▸ **EXERCISE AIM**: Copy out the material below, from the line with "Task: Click the help" to the line with "Tick the checkbox", keeping every character unchanged.

▸ **ENTRIES SHOWN**:
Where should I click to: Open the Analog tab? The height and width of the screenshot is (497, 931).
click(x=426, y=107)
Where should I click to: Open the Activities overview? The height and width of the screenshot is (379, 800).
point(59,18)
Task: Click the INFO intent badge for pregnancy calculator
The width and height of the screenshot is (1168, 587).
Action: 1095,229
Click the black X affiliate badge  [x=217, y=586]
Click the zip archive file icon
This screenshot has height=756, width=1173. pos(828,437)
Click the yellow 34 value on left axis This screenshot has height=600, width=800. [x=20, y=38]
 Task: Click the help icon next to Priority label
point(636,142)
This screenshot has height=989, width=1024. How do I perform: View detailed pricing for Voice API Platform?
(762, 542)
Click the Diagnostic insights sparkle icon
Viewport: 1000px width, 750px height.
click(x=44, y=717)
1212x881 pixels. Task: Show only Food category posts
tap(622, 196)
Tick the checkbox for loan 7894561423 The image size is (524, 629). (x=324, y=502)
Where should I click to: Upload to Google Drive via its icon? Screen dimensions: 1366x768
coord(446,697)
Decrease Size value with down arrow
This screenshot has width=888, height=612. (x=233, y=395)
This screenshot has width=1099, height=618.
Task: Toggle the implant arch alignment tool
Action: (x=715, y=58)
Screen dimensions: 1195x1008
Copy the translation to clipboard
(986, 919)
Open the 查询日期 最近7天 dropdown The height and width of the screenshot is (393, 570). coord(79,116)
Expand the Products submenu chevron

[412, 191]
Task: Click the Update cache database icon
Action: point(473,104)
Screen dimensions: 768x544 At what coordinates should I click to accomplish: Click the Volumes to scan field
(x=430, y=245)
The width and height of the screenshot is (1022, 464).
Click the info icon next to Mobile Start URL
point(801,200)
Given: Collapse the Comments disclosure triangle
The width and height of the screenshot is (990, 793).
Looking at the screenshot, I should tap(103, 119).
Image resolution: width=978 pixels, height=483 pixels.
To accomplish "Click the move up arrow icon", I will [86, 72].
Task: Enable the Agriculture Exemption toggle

▸ **TASK OUTPUT**:
 Task: Click the help icon next to Priority label
point(636,142)
This screenshot has height=989, width=1024. How do I perform: View detailed pricing for Voice API Platform?
(762, 542)
Click the Diagnostic insights sparkle icon
Viewport: 1000px width, 750px height.
click(x=44, y=717)
1212x881 pixels. Task: Show only Food category posts
tap(622, 196)
Tick the checkbox for loan 7894561423 The image size is (524, 629). (x=324, y=502)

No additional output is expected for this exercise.